Whittaker holds a JD from the University of Virginia School of Law, where he studied from 2014 to 2017.
A Rapid Rise Through Committee Ranks
Whittaker's path to the House Financial Services Committee Chief Counsel role has been swift. He spent a brief period — roughly 11 days beginning March 1, 2025 — as a Subcommittee Staff Director on the House Veterans' Affairs Committee, before moving to the House Education and the Workforce Committee, where he served as General Counsel from October through December 2025.
At Education and the Workforce, Whittaker worked under Chairman Tim Walberg (R-MI) during a period of significant legislative activity and partisan conflict. The committee advanced multiple bills to the House floor during his tenure, including the Tipped Employee Protection Act and the Empowering Employer Child and Elder Care Solutions Act, both of which cleared committee and were postponed on the House floor.
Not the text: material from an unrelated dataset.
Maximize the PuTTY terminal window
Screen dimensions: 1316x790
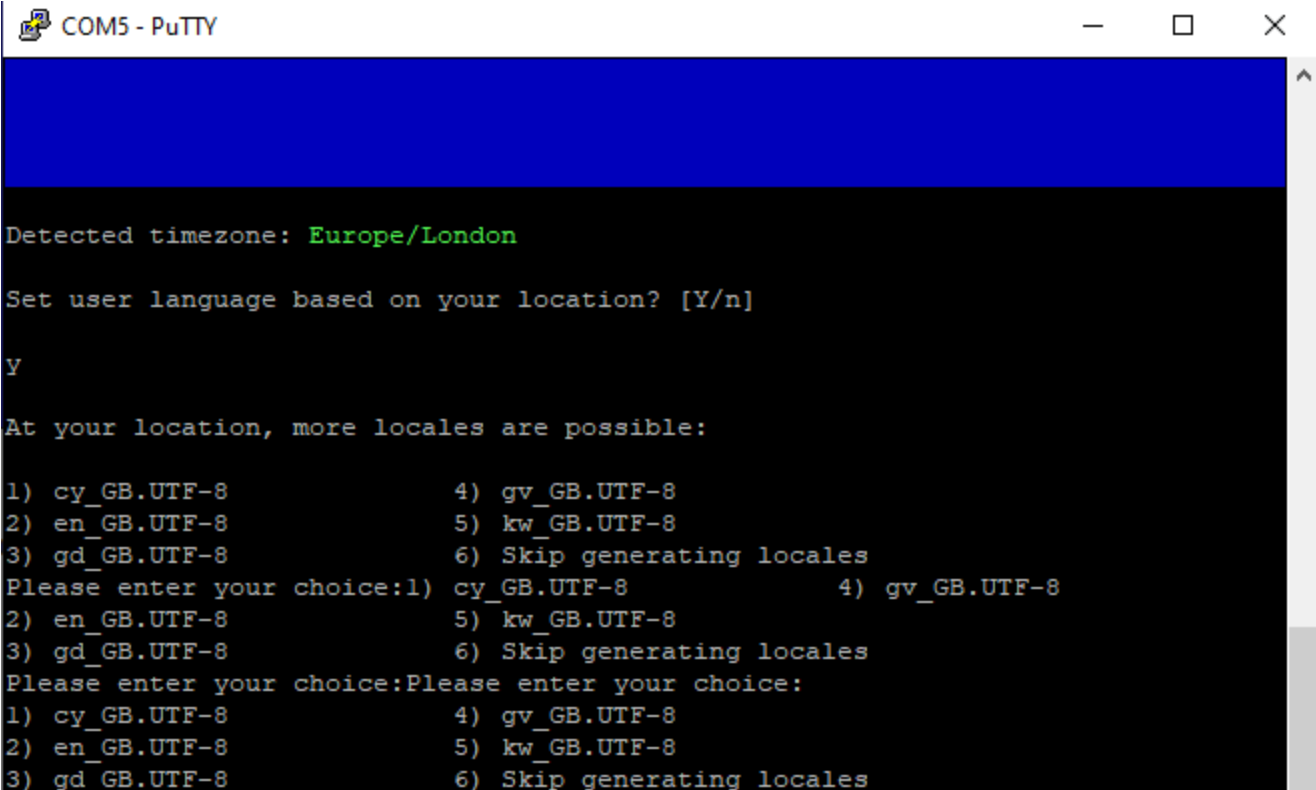point(1183,26)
The committee also held hearings on OSHA reform, NLRB oversight, and the use of AI in the workplace during the period of his service.
The committee was also a flashpoint for controversy, including a majority vote to block a Democratic resolution of inquiry seeking transparency from the Department of Education regarding DOGE-related cuts, and ongoing investigations into antisemitism at universities.
Legislative Docket
The committee Whittaker now serves as Chief Counsel has been among the most active in the 119th Congress. Two bills have already cleared significant legislative hurdles: the STABLE Act of 2025, which would establish a regulatory framework for payment stablecoins, has been marked up and reported by the committee, while the Financial Technology Protection Act, targeting the use of financial technology by terrorist organizations, has passed the full House and been received in the Senate.
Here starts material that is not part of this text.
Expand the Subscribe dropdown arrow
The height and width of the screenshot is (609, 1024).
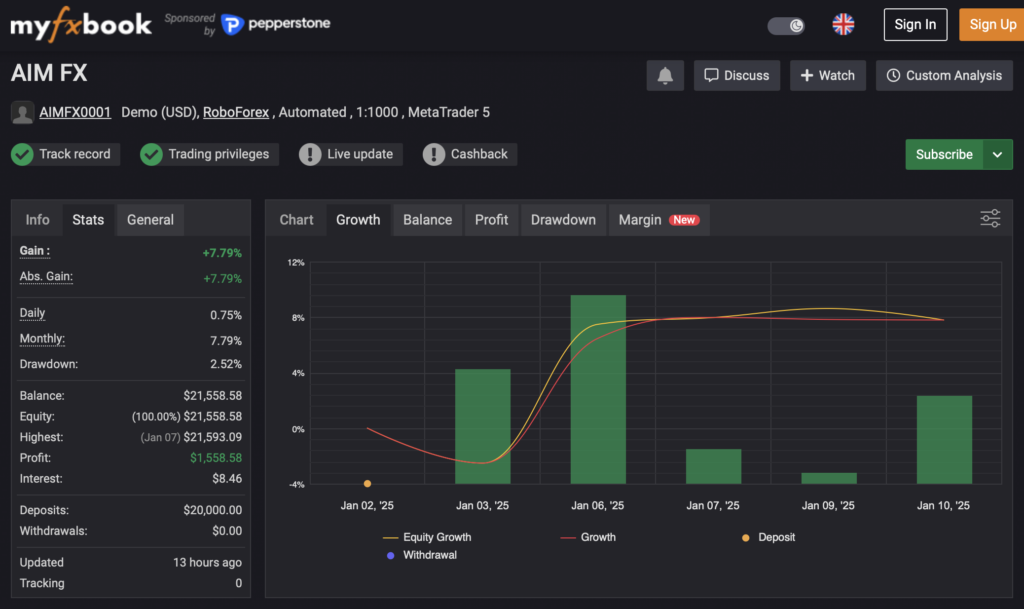tap(998, 155)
Also in the pipeline: the Digital Asset Market Clarity Act of 2025, which seeks to resolve the longstanding jurisdictional dispute between the SEC and CFTC over cryptocurrency markets, and the Unleashing AI Innovation in Financial Services Act, which would direct federal financial regulators to assess risks and opportunities tied to artificial intelligence. Chairman Hill has also introduced the Price Stability Act of 2025 and the S-CAP Act of 2025, addressing monetary policy and bank capital requirements, respectively.
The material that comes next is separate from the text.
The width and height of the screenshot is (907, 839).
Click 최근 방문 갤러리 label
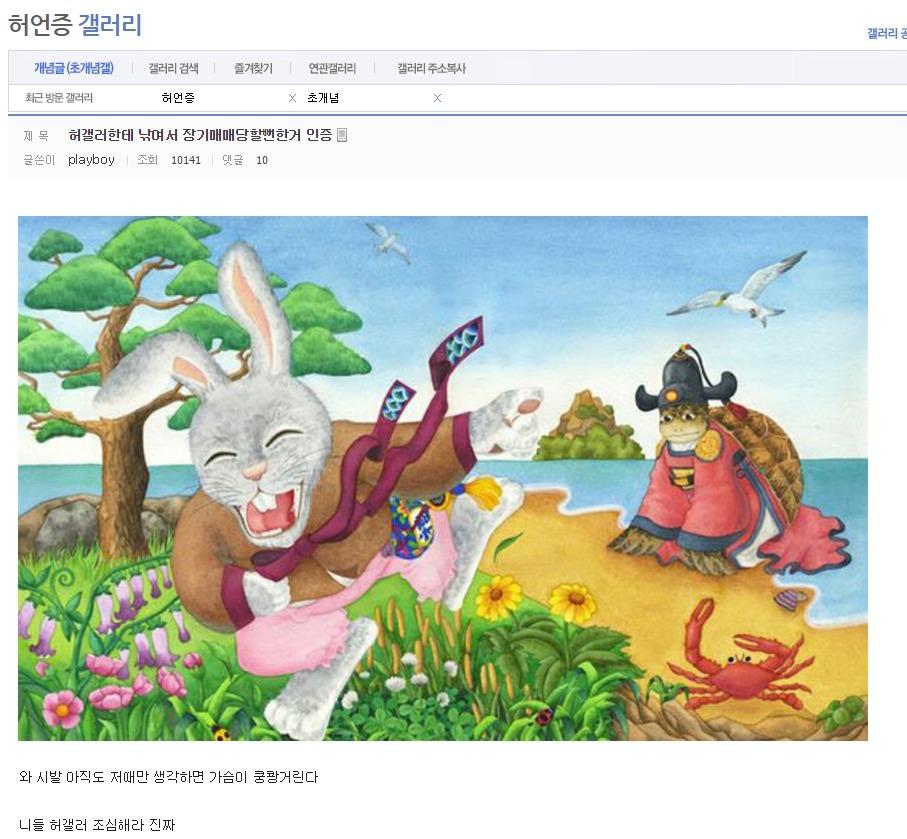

The committee has held a series of hearings aligned with these priorities, including a February 2026 session on the Annual Report of the Financial Stability Oversight Council featuring testimony from Treasury Secretary Scott Bessent, and a December 2025 hearing titled From Principles to Policy: Enabling 21st Century AI Innovation in Financial Services, which took up several AI-related bills including H.R. 4801.